** The task **
Copy out the listing word for word, everything from the line containing "Viewport: 980px width, 1225px height." down to the line containing "The width and height of the screenshot is (1456, 828).", both included.

Interface element listing

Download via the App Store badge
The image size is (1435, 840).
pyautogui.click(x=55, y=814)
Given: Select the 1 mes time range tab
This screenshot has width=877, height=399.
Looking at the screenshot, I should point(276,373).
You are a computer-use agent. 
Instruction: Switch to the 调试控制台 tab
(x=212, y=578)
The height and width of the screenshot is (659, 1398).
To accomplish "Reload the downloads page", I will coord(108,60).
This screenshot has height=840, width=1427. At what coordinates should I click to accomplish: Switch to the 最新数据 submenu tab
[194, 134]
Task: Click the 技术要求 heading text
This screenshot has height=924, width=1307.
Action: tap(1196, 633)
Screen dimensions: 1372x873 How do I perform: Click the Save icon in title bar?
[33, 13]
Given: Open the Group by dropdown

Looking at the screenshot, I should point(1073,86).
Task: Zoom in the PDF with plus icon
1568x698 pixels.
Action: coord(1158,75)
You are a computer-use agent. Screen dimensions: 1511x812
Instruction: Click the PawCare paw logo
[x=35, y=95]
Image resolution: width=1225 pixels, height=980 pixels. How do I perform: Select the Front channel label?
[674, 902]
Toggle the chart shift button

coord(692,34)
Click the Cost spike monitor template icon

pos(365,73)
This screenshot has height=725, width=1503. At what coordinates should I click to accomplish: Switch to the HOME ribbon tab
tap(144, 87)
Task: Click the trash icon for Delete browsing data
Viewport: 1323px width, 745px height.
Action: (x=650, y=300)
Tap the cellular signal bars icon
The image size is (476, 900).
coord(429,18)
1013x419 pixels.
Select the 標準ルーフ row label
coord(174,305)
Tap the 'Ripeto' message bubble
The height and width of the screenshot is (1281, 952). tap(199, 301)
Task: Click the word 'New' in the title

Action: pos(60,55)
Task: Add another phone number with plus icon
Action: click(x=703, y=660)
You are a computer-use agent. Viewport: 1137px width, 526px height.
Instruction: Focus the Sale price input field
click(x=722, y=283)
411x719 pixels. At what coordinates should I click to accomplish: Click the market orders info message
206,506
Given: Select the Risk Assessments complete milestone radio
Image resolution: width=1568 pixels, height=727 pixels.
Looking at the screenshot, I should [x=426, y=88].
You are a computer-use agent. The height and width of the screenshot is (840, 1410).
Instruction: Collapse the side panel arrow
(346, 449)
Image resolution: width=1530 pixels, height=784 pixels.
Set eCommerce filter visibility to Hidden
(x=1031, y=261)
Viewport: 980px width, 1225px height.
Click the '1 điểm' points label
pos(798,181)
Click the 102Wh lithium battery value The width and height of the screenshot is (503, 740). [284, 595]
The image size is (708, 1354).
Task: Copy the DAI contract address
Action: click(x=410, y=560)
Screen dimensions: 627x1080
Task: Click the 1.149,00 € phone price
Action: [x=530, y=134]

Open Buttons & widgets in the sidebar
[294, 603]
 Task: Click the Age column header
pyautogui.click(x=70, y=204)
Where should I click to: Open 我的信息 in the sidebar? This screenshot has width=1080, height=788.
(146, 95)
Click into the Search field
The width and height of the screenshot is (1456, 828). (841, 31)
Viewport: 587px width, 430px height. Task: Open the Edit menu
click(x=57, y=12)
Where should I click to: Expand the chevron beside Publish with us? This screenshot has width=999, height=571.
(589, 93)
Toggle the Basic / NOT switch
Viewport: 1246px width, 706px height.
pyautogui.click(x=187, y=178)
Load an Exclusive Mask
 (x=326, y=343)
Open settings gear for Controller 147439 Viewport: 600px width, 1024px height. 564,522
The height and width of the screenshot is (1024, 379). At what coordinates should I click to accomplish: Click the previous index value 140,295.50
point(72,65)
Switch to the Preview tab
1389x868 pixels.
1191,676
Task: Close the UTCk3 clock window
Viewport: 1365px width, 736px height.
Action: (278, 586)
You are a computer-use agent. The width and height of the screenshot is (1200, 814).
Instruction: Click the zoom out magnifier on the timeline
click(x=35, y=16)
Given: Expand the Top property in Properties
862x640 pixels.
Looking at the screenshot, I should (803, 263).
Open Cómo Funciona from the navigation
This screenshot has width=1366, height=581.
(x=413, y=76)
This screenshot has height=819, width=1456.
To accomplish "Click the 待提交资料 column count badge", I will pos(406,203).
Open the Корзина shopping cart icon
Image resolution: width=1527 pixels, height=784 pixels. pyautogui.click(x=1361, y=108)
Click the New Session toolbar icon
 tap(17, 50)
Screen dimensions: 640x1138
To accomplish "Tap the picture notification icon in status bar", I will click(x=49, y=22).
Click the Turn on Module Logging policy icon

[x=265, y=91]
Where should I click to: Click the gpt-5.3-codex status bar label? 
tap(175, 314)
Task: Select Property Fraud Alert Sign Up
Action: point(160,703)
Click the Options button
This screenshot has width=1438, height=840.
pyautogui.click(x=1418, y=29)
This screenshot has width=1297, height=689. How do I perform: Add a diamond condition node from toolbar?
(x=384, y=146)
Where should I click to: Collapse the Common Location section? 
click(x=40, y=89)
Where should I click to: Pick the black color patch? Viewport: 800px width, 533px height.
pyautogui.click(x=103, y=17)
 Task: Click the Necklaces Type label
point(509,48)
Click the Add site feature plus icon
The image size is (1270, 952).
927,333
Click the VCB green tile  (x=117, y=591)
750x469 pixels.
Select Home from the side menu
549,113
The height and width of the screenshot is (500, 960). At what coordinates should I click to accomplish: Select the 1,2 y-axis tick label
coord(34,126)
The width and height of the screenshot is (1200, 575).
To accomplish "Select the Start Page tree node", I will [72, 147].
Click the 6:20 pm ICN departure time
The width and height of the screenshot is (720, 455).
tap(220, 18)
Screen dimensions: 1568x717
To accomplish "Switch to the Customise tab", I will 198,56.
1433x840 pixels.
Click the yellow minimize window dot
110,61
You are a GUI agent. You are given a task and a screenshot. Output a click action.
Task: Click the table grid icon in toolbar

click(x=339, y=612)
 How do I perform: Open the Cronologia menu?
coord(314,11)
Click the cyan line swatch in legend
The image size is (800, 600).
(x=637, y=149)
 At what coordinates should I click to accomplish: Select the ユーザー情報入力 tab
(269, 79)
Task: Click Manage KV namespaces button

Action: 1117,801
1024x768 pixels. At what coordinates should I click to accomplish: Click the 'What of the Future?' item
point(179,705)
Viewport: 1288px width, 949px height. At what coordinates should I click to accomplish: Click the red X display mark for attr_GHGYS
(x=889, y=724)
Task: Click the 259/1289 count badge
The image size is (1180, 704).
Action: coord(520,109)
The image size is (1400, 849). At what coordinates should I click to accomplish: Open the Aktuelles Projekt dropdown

** Completed task **
Viewport: 980px width, 1225px height.
Click the '1 điểm' points label
pos(798,181)
Click the 102Wh lithium battery value The width and height of the screenshot is (503, 740). [284, 595]
The image size is (708, 1354).
Task: Copy the DAI contract address
Action: click(x=410, y=560)
Screen dimensions: 627x1080
Task: Click the 1.149,00 € phone price
Action: [x=530, y=134]

Open Buttons & widgets in the sidebar
[294, 603]
 Task: Click the Age column header
pyautogui.click(x=70, y=204)
Where should I click to: Open 我的信息 in the sidebar? This screenshot has width=1080, height=788.
(146, 95)
Click into the Search field
The width and height of the screenshot is (1456, 828). (841, 31)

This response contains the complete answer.